On Indulgences in the Modern Church
Yesterday's post seemed to touch a soft spot for several people. American consumer culture makes us all its victims, treats us all as nothing more than sources of profit, and the deceit-ridden promotional strategies by which that culture perpetuates its existence does so first by drawing our hearts and minds to believe preposterous claims, and thereby causing us to volunteer the cash from our wallets (which is, after all, the whole point). We have all been acculturated to this process and hardly recognize the lies any more. The sad thing is, this mindset, these strategies, are endemic in the American consumer church, and yet we all seem perfectly willing to play the game.
Please understand me: I am not against selling. I am not against buying books and videos and going to conferences. But what appalls me is that the secular world's methods have been accepted hook line and sinker as the way to promote these products. Appeals to human vanity and pride, promotion of insecurity if you don't buy the product, over-the-top promises--and all this leading to a lifestyle of incessant consumption as we search for the one product that will finally fulfill its promises.
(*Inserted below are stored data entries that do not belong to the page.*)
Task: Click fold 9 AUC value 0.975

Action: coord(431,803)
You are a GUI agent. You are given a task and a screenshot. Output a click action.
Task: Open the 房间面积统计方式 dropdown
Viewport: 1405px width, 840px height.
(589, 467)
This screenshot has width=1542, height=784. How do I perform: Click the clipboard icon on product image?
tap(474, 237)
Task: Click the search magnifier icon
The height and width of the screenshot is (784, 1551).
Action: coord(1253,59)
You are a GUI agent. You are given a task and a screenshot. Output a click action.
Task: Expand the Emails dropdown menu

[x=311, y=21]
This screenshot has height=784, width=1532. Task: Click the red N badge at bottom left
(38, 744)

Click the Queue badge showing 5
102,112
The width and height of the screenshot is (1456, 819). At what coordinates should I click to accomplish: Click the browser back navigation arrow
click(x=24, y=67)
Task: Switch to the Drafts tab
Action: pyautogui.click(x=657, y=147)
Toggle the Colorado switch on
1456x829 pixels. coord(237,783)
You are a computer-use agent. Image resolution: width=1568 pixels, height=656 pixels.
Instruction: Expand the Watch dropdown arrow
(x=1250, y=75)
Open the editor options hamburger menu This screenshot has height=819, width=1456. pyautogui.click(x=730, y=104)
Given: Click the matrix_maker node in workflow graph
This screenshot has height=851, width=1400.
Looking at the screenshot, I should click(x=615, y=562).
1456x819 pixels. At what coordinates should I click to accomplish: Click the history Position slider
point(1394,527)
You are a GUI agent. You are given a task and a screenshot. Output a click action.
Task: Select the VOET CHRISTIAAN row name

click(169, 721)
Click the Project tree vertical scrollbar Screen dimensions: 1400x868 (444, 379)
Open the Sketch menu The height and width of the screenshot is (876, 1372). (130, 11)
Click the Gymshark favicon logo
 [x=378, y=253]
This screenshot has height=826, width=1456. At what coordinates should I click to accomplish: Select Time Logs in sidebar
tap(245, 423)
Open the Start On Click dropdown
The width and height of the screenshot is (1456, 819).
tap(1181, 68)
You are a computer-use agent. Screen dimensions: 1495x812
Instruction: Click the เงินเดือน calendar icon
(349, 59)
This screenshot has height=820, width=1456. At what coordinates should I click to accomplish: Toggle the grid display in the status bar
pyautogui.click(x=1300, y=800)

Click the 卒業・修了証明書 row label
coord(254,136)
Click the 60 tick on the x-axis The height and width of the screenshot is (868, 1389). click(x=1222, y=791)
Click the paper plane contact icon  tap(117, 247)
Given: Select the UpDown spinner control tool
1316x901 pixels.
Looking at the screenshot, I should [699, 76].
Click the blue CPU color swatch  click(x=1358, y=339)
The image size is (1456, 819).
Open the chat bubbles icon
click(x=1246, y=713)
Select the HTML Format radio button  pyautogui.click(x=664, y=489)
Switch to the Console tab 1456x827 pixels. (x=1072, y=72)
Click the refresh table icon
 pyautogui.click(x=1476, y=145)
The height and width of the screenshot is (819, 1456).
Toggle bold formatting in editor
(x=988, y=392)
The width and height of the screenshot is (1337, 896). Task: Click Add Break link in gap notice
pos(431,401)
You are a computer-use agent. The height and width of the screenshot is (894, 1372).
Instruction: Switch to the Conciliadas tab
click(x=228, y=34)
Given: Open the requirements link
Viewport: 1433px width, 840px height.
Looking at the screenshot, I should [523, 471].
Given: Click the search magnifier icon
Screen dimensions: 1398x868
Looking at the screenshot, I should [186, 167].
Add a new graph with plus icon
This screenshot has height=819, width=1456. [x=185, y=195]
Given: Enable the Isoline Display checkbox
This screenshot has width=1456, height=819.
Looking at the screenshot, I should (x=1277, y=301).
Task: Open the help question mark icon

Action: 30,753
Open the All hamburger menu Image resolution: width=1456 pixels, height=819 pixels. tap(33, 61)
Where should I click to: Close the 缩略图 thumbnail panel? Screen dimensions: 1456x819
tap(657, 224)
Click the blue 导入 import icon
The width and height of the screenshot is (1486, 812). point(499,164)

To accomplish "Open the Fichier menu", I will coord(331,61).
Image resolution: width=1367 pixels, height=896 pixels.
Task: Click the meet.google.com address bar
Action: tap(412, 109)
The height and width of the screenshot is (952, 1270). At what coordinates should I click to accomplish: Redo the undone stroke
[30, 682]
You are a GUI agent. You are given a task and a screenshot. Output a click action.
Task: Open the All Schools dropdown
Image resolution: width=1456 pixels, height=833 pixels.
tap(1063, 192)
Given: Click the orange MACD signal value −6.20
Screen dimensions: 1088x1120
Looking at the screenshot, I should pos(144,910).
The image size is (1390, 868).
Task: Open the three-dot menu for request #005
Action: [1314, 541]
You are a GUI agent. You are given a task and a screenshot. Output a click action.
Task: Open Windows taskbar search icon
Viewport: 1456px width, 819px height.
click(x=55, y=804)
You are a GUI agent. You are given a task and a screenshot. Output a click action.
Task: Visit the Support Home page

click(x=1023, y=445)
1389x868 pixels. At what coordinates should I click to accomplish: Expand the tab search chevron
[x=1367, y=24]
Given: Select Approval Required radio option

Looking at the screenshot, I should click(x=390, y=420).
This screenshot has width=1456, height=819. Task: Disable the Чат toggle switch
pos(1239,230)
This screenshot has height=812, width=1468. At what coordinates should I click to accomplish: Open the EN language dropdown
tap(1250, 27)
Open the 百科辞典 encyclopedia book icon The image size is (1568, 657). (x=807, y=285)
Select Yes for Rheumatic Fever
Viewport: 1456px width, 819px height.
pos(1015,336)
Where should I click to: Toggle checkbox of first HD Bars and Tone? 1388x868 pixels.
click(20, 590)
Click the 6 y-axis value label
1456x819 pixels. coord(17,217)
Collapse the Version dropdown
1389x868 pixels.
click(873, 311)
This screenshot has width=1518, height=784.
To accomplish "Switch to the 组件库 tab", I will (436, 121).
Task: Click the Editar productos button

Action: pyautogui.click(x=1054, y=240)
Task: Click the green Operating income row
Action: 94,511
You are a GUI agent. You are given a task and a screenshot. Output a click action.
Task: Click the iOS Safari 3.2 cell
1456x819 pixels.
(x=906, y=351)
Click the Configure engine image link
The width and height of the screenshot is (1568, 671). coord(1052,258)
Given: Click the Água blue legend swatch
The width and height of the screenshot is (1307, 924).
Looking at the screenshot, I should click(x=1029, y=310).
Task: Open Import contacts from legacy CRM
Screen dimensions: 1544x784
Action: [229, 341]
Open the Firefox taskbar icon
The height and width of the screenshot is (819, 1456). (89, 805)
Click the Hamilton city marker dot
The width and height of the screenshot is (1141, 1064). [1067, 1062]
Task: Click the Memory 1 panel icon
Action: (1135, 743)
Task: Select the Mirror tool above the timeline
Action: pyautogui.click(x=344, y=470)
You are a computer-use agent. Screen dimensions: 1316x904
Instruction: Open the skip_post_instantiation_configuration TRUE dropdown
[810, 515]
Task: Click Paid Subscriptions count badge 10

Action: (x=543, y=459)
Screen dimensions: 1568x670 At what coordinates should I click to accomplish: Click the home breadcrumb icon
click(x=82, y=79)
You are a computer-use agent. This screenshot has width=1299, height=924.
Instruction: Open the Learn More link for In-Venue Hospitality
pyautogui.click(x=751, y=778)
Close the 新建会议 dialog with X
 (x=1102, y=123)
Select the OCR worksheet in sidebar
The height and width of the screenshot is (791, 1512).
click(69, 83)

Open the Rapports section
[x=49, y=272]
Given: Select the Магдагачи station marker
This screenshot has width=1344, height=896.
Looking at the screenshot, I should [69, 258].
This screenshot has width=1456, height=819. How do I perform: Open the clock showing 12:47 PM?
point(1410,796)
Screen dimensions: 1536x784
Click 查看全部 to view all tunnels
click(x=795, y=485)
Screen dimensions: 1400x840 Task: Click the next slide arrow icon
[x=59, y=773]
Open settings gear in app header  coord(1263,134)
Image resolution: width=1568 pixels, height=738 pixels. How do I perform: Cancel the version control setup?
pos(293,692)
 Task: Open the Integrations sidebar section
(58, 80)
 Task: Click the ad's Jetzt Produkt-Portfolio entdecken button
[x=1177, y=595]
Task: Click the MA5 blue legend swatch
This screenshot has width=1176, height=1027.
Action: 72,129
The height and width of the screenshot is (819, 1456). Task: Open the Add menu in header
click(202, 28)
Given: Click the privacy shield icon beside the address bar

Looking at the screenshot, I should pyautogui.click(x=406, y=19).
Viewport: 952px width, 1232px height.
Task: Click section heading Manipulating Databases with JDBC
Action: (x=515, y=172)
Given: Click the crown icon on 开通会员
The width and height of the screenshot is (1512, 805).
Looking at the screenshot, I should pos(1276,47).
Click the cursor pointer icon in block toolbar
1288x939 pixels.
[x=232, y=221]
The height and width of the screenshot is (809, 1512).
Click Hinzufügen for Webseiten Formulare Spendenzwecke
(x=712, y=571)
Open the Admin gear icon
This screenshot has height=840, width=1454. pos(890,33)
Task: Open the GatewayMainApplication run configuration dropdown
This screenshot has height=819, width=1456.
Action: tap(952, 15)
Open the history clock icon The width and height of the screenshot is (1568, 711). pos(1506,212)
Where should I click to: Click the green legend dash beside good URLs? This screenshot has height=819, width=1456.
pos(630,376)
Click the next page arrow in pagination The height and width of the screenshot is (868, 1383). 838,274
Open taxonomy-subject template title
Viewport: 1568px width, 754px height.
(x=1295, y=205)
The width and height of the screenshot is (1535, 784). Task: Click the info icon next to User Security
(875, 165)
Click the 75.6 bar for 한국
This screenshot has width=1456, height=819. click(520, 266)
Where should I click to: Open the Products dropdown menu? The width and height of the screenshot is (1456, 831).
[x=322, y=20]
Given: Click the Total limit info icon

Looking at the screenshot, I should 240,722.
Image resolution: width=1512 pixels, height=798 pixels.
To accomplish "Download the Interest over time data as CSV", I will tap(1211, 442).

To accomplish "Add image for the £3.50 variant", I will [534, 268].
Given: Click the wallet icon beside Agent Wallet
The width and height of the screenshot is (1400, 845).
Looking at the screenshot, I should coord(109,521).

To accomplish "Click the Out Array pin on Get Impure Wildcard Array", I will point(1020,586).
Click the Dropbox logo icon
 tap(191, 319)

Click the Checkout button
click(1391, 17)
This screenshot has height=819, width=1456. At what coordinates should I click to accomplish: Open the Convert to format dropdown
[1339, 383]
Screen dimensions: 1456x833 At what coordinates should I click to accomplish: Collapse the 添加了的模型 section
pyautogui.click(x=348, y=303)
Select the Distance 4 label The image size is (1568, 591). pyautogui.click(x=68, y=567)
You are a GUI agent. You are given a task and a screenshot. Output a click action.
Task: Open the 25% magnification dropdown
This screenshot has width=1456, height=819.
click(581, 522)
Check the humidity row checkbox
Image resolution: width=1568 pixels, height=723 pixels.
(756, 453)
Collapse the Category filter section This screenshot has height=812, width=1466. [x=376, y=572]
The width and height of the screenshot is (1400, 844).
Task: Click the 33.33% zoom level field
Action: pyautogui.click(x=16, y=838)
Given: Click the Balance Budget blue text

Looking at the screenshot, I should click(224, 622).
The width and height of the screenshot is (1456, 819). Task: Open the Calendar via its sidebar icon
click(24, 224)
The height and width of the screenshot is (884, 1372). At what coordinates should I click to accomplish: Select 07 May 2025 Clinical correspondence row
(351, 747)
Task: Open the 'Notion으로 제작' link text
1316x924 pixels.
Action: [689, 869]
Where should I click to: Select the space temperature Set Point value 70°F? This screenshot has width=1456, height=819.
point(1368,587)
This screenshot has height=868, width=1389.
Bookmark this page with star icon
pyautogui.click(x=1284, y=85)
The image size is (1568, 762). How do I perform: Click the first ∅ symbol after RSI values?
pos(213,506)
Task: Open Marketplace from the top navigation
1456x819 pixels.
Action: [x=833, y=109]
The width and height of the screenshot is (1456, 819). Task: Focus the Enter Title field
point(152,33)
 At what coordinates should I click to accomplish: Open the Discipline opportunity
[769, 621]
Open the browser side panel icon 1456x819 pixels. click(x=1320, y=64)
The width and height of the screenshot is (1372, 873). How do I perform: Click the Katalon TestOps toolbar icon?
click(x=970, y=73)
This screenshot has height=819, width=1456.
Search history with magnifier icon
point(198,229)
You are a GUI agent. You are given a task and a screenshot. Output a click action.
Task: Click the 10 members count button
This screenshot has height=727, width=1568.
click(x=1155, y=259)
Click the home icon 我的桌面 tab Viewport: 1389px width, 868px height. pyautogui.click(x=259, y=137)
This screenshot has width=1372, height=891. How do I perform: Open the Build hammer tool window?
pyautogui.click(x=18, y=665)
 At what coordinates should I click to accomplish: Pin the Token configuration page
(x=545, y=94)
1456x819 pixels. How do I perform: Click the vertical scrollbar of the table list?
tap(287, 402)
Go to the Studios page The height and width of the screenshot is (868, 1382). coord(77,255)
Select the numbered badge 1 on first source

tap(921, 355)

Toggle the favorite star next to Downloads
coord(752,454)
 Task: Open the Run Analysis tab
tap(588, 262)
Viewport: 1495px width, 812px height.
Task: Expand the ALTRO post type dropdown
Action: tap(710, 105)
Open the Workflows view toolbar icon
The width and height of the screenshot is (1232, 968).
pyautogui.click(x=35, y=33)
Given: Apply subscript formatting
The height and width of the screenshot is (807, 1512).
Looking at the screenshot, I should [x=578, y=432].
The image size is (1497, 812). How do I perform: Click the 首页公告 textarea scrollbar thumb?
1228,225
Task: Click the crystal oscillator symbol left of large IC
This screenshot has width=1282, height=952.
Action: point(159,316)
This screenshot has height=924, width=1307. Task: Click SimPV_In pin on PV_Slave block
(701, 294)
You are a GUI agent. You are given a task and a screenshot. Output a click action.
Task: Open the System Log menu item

But what if God cannot be bought in the marketplace? What if freedom and joy were priceless, beyond the purchasing power even of Buffett and Gates, and the only way to receive it was as a gift? Surely the Christian marketplace undermines the reception of this truth even as thoroughly as, say, the indulgence-sellers of Martin Luther's day. If there is ever to be a new reformation, we will have to once again throw the profiteers out of the temple.